O desporto para mim é muito importante, porque é uma metáfora da vida. Todas as coisas grandes da nossa vida exigem esforço. Tudo aquilo que vale a pena envolve um sacrifício. Além de gostar de correr, sempre tive essa paixão, pelo menos nos últimos dez anos, passei a fazer provas oficiais. Fiz dezenas de meias maratonas, fiz quatro maratonas, a Maratona de Roma agora em 19 de março e tenho uma equipa de atletismo. Isso ajuda-me muito a perceber aquela máxima que tinham os gregos, "alma sã em corpo são". Portanto, se a minha alma sacerdotal tem que ser grande, de serviço, de entrega aos outros, então essa alma também tem que estar num corpo são.

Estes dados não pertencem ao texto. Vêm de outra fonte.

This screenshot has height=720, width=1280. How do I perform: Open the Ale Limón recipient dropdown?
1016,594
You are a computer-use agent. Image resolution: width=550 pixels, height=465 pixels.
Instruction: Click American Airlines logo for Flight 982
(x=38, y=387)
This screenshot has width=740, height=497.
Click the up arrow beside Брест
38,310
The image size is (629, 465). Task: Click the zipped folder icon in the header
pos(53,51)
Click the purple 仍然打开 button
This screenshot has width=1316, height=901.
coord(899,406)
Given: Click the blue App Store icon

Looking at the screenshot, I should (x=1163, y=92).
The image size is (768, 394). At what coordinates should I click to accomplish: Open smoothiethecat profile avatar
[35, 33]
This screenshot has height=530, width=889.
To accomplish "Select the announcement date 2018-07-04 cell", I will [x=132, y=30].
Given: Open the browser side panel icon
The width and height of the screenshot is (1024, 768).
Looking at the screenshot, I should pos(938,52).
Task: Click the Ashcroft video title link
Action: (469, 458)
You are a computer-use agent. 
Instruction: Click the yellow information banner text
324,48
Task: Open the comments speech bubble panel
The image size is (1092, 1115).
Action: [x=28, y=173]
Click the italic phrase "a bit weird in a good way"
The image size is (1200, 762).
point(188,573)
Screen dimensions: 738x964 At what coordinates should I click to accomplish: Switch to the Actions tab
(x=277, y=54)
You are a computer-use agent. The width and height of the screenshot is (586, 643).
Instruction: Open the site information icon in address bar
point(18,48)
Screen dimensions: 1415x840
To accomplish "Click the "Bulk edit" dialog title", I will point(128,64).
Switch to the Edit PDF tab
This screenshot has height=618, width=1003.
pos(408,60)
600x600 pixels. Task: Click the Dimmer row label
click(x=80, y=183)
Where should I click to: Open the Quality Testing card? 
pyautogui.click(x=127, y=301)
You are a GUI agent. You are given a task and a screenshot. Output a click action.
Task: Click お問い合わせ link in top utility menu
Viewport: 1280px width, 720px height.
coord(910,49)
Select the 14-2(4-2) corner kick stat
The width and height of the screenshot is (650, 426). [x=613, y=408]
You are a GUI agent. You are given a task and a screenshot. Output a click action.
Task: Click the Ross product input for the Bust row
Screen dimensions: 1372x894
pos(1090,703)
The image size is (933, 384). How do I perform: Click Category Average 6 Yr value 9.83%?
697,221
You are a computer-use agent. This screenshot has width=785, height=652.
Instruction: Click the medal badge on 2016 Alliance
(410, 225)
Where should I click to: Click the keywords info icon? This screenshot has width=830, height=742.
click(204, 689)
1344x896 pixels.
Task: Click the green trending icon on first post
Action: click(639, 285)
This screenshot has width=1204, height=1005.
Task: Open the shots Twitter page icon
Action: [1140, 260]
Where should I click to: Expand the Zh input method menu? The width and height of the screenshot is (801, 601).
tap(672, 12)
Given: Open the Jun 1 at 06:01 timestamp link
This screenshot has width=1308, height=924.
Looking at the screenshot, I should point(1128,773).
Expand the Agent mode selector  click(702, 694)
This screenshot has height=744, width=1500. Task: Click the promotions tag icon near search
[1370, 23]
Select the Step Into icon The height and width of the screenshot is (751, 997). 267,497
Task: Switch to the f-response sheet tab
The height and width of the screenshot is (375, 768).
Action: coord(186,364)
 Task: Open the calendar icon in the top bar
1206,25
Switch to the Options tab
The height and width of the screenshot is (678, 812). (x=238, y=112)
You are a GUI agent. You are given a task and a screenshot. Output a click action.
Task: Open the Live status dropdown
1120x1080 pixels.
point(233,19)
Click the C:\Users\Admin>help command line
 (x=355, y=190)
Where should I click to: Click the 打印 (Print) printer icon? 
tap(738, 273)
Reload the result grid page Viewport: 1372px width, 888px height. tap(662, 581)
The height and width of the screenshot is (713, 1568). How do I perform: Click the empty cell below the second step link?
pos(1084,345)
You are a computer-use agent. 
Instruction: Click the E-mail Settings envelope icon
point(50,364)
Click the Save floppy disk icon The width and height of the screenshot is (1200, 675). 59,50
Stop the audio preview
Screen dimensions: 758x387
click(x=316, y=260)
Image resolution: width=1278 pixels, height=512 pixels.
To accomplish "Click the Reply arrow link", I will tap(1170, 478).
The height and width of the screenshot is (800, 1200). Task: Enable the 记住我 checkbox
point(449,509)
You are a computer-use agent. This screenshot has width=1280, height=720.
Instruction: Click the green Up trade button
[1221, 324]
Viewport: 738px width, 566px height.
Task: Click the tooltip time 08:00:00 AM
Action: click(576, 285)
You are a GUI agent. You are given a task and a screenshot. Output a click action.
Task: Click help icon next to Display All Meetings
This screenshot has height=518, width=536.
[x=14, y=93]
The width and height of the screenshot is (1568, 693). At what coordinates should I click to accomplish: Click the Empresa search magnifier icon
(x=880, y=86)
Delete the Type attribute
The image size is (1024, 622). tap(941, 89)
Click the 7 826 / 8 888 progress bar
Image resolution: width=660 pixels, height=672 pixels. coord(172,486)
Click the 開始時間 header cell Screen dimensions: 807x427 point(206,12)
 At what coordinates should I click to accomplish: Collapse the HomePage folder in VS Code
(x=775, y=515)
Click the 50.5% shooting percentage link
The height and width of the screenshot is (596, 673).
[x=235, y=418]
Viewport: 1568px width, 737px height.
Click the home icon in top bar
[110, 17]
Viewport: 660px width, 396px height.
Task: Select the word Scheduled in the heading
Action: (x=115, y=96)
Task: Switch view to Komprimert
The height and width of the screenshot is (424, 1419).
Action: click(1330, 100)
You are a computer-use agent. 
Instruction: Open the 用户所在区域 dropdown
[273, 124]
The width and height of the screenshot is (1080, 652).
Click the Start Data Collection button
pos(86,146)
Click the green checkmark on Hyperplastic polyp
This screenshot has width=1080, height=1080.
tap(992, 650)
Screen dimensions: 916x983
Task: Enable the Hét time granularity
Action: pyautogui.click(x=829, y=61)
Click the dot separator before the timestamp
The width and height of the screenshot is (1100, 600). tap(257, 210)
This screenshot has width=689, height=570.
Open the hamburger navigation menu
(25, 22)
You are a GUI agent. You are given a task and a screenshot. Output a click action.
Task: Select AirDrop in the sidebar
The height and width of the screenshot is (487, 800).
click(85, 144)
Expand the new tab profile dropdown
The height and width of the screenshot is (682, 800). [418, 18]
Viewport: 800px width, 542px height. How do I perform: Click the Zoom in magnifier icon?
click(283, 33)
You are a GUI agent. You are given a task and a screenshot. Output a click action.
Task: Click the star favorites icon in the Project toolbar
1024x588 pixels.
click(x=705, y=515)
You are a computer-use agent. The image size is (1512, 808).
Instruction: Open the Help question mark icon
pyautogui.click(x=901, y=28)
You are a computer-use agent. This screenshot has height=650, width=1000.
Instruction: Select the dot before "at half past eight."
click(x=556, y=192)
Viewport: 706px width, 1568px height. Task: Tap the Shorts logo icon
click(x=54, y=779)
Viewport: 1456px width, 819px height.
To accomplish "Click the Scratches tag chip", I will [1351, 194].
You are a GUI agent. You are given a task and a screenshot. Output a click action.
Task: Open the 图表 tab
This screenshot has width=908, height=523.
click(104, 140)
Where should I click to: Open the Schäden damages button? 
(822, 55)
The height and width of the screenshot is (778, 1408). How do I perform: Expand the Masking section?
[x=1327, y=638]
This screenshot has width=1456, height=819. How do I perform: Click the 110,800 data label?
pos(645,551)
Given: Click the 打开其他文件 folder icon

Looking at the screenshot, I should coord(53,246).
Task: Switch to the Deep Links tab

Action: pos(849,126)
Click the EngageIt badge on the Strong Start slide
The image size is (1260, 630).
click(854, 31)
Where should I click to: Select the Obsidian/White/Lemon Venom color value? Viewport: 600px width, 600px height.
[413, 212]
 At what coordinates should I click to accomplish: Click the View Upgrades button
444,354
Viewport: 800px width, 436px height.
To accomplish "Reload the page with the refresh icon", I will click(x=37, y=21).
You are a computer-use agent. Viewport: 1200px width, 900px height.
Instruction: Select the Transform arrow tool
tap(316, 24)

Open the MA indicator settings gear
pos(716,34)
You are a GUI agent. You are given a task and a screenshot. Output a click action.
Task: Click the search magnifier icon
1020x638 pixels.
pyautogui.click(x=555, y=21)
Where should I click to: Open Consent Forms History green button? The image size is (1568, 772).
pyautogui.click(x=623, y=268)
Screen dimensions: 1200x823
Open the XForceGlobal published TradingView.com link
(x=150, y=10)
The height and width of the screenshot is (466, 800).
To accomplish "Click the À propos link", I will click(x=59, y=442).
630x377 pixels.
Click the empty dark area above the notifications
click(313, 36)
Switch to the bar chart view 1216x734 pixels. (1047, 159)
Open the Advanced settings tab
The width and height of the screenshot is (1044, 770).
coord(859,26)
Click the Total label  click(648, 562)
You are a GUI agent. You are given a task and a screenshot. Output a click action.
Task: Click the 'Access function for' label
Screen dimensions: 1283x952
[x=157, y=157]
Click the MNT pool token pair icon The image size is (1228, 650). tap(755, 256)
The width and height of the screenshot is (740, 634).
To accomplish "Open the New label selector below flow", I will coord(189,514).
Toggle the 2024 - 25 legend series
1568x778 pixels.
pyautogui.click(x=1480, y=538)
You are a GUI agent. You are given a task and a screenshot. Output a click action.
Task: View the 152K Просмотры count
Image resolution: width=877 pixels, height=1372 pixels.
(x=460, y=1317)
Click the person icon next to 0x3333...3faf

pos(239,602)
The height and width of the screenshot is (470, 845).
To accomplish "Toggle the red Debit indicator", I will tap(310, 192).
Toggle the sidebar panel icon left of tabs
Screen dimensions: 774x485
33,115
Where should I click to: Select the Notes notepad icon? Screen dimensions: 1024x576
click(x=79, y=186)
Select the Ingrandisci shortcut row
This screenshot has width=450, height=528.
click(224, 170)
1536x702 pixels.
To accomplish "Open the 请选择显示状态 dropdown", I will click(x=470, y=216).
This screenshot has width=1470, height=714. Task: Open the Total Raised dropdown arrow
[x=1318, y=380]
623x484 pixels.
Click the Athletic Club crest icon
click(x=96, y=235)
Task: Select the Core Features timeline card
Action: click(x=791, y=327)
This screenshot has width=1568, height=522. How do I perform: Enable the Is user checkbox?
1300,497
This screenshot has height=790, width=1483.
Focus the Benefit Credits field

Penso muito na união entre estes dois mundos. Além disso, São Paulo também é muito claro. Ele diz que temos que correr pelas coisas que valem a pena. Logicamente que corro por uma questão desportiva e física, mas a minha corrida, minha maratona mais importante, é o sacerdócio. É essa que quero agarrar com tudo, com toda a força. É essa que quero terminar como um grande serviço a Deus e à sociedade.